Computer Science

This course introduces the basic concepts of information system security and the design principles of classic information system security mechanisms, systematically discussing security threats and corresponding system security protection strategies from two aspects: security analysis technology and security protection mechanism. Information system vulnerabilities and malicious behavior analysis techniques, authentication, information protection and isolation mechanisms, access control and other security protection mechanisms are discussed. Using the latest data processing application software as an example, the course analyzes the use of information system security technology, combining case analysis and course experiments, and analyzes the security mechanism design of mainstream information systems and common security detection and security defense technologies.

This course provides an introduction to the field of quantum computing and information, covering a variety of topics ranging from computation and cryptography to foundations of quantum physics. It explores current research topics and discusses how quantum phenomena give rise to new algorithms for machine learning, quantum computational supremacy, cryptographic schemes with unprecedented security guarantees, and device-independent protocols. Topics include fundamentals of quantum computing; the circuit model; basic quantum algorithms and the concept of quantum computational supremacy; Bell inequalities, non-local games, and the concept of device-independence; and basic quantum protocols for cryptography. As part of the exercises, students run simple quantum programs on an actual quantum computer available through the cloud.

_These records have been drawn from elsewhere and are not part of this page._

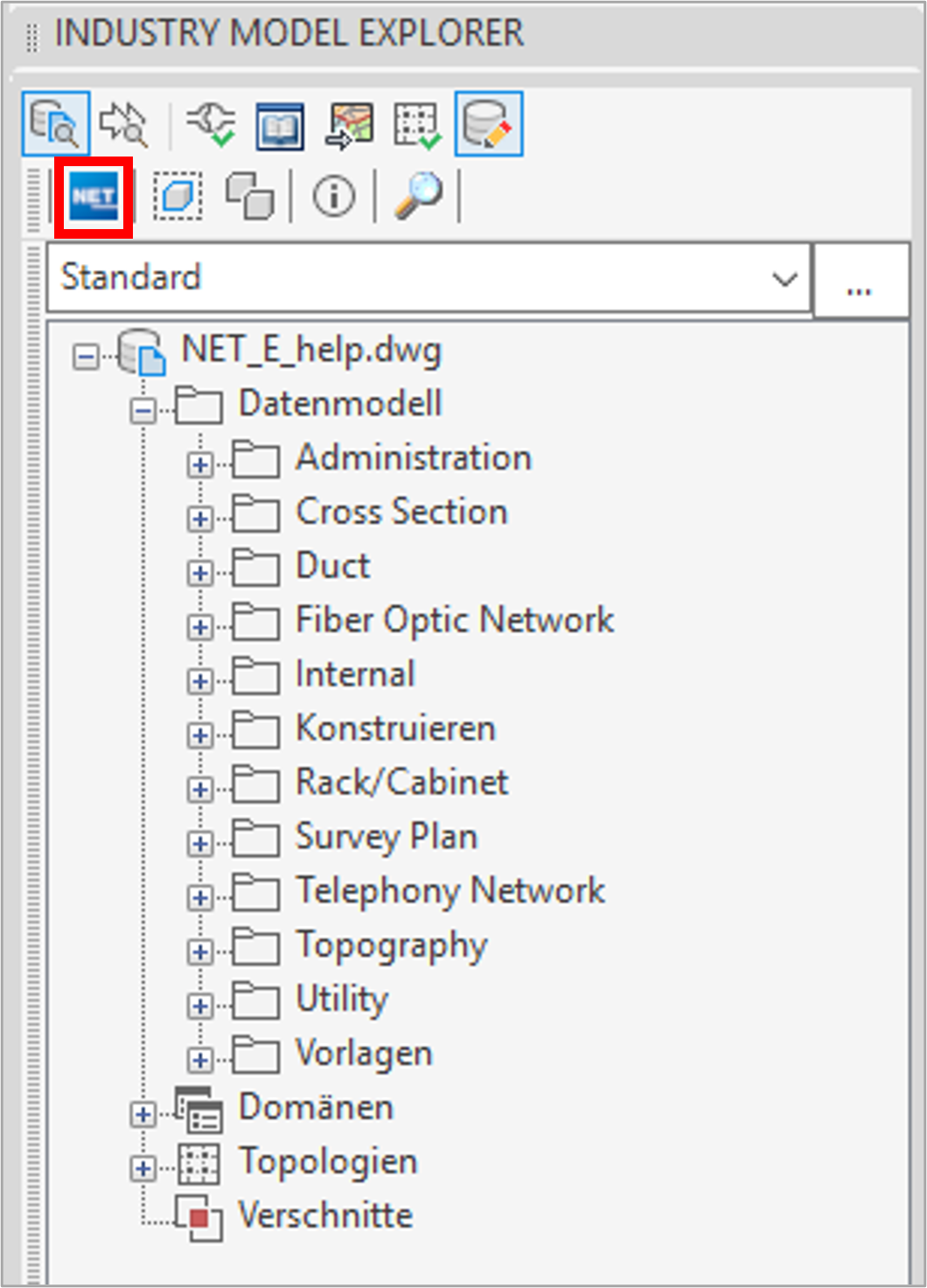Viewport: 927px width, 1288px height.
Task: Click the database search icon in toolbar
Action: click(x=55, y=123)
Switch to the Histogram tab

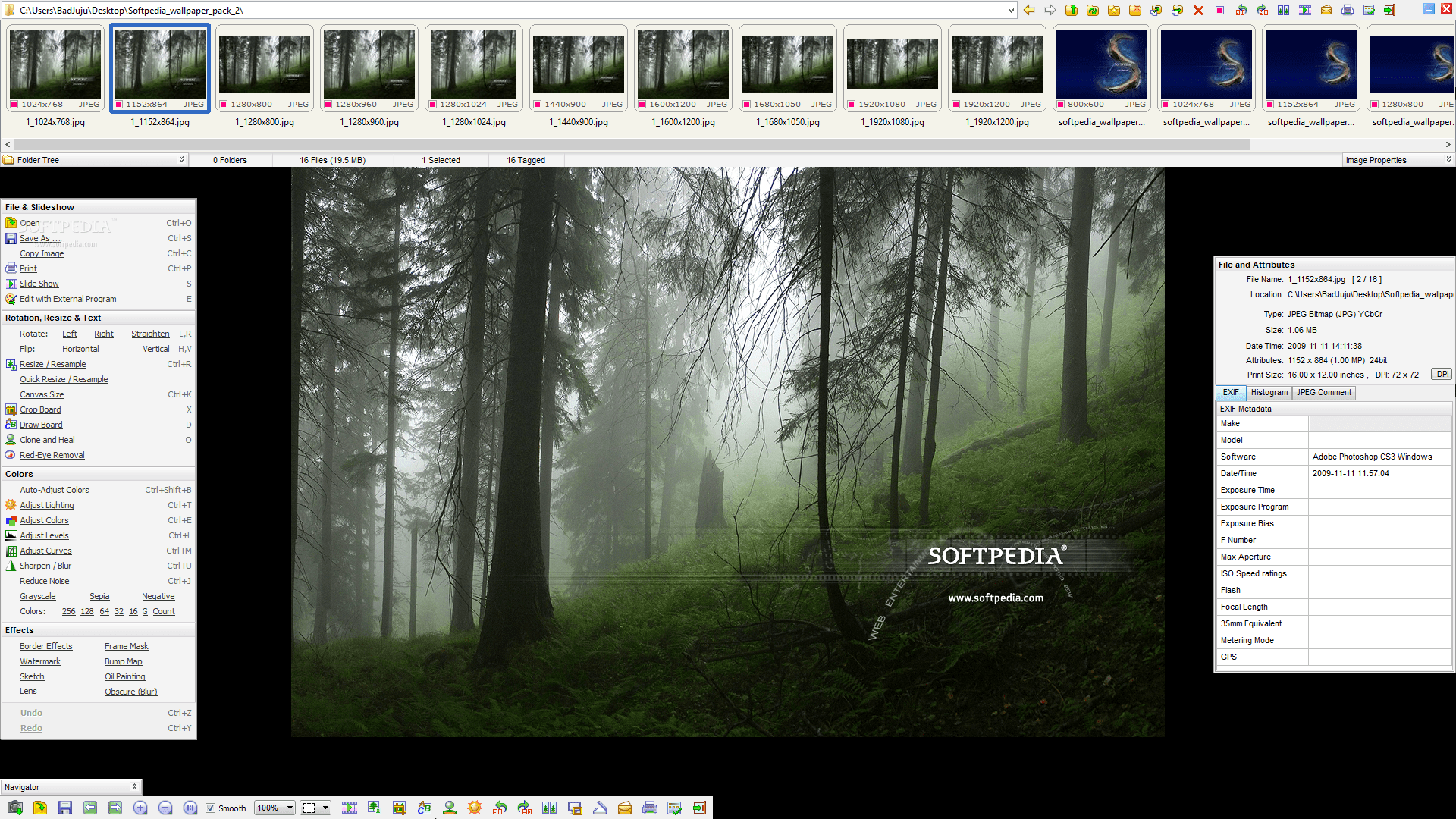coord(1269,393)
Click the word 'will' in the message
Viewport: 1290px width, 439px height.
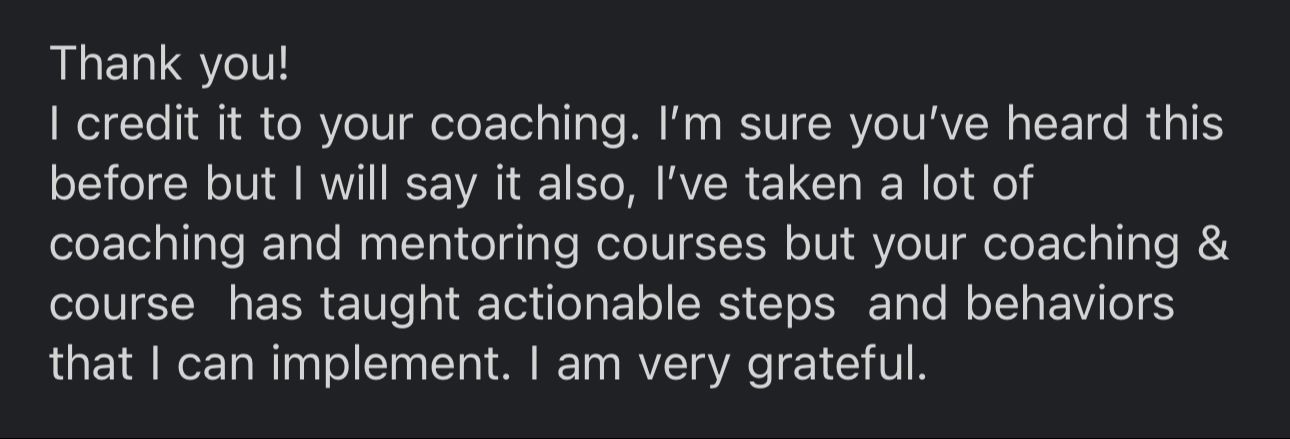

This course covers online and reinforcement learning, concepts that break out of the static realm and move into the perpetual cycle of receiving new information, analyzing it, and executing actions based on the updated estimation of reality. This course considers the agents (computer programs, robots, living beings) that learn based on interactions with real or simulated environments: repeated investment in the stock market, spam filtering, online advertising, online routing, medical treatments, games, and robotics. The course also situates online and reinforcement learning to model a much richer range of problems, such as limited and delayed feedback; and even adversarial problems, where the environment deliberately acts against the algorithm (chess, spam filtering). Mathematical tools for developing and analyzing algorithms for these problems are also studied.

This course covers geometric basics of sensor orientation and object reconstruction, including homogeneous coordinates, projectivity and perspective, modelling of image formation, inner and outer orientation, orientation of uncalibrated and calibrated cameras, spatial resection, least-squares adjustment, orientation of the image pair, relative and absolute orientation, spatial triangulation, multi-view geometry, bundle block adjustment, image digitalization, and radiometric basics.

The course covers elementary programming concepts (arithmetic expressions, for-loops, logical expressions, if-statements, functions and classes) that are closely connected to mathematical/technical problems and examples, as well as mathematical manipulations (setting up matrices, solving linear problems, solving differential equations, finding roots).